The Grand Tour that I signed up for yesterday started at about nine in the morning. The big tour of Angkor Wat will happen tomorrow. I’m delaying the gratification of visiting that place by exploring some of the other ruins found in this area. This area served as the capital of the Khemer empire for many centuries. There are temples stretching back a thousand years here.
We started the exploration at the furthest one from Siem Reap. My view forward was my drivers helmet but to either side the flat landscape offered constantly changing scenery filled with roadside stalls, buildings and others using the roads.
The initial drive took an hour to cover forty clicks. The temples name is xxxx and it is small but very finely decorated. I felt a bit of excitement as this is the first time since India that I’m doing something like this. This whole area is built around this industry. The volume of tourists everywhere is testament to that.
The day was hot and sunny. It was hard to capture precisely what I was seeing. It doesn’t appear that they used any mortar or cement to bind any of the building blocks together. Quite amazing feat of engineering considering the height of some of the structures.
There is a lot of beautifully carved stone. A lot of the themes are now familiar to me depicting Buddhist mythology. This whole area must have been spectacular at the time of its use.
There was a longish drive to a larger complex. The grandeur of the gate was embellished by the structures on the bridge holding a shape that can only be guessed at now. It’s the tail of a serpent and thematically I’ve noticed it all over the place. I have a book and I’ll fill in those details a bit later.
This temple has a lot of parts that are in need of restoration and some work is being done to stabilize certain portions of it. There are signs warning of danger barring entry. This little bit of danger is offset by the beauty of the ruins that remain. I spent quite a bit of time walking all the different paths set in cardinal directions. They lead to a central structure housing something significant.
There are many smaller buildings that housed different deities and all of them needed to be worshiped at some point. After this area was abandoned nature found a home here plunging its roots deep into the crevices for stability.
Man’s grandeur is dwarfed by the majesty of the trees that took hold. The scars on the temples facade are evidence of their uninhibited growth. It was quite interesting to be there. It gives me a taste of what is to come tomorrow.

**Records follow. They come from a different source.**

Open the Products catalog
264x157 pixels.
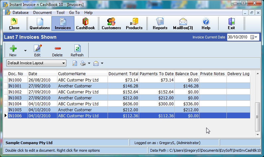pos(134,24)
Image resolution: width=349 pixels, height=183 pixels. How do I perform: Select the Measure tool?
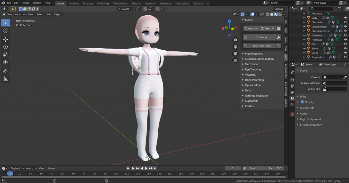point(6,79)
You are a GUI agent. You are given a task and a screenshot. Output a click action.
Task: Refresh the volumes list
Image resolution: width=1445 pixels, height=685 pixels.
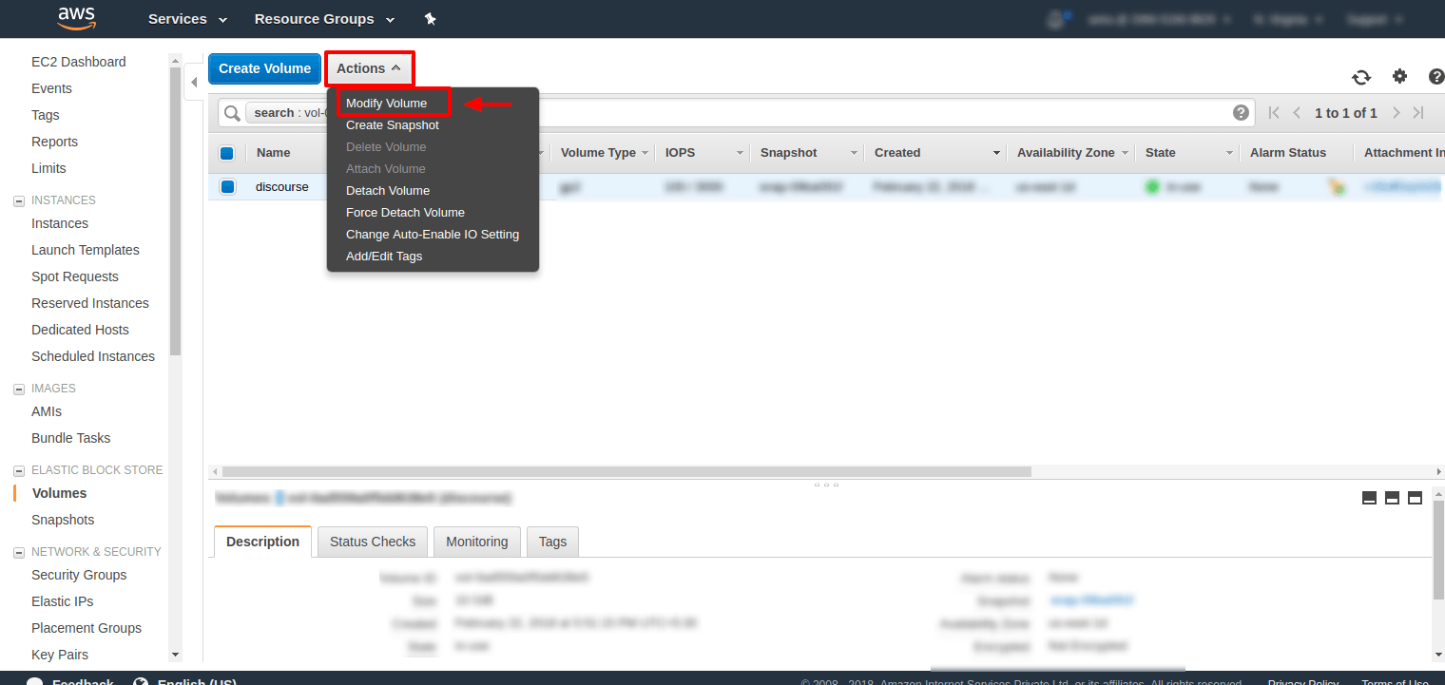1361,77
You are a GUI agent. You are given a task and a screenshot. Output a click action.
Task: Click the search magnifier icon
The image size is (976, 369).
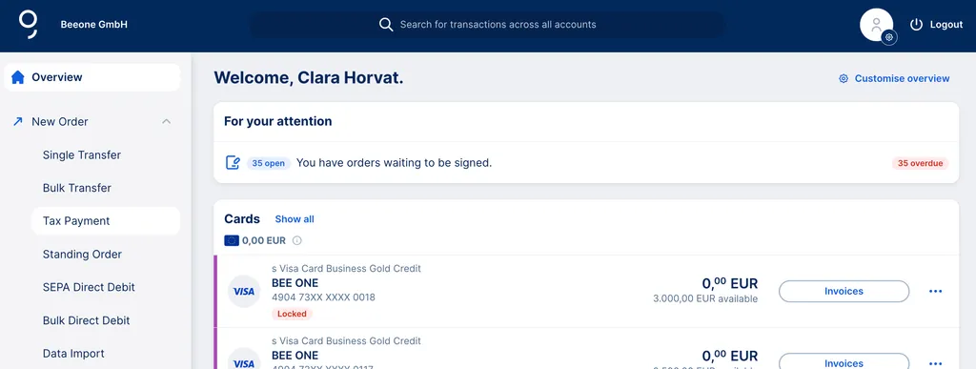click(x=386, y=25)
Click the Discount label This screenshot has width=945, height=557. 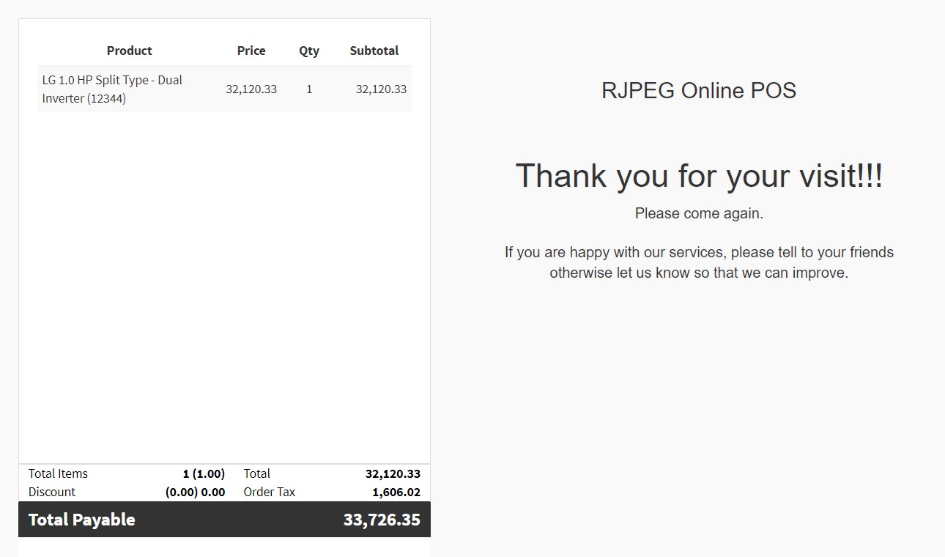pos(52,492)
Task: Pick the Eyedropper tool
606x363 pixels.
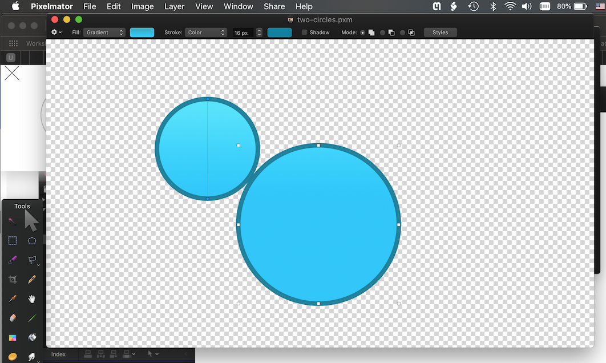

It was very hot though and my cold water bottle was very warm now and empty. I went and ate a watermelon by the side of the temple and replenished my water supply. I was served by a young girl maybe seven or eight. She expertly peeled my watermelon and chopped it into eights. She has probably been doing it for a while. I encountered a lot of kids today all asking for money that they need for school. They don’t go to school they do this. I told one of them that was trying to sell me postcards that school is what is going to get her to stop asking people like me for money. I wonder if she understood?
The next place was a monument signifying ingenuity. It lay in the middle of what once was a man made lake they was fed by waterworks. The monument was out of bounds and surrounded by some water. The vast stretches of dead vegetation it what the water used to occupy.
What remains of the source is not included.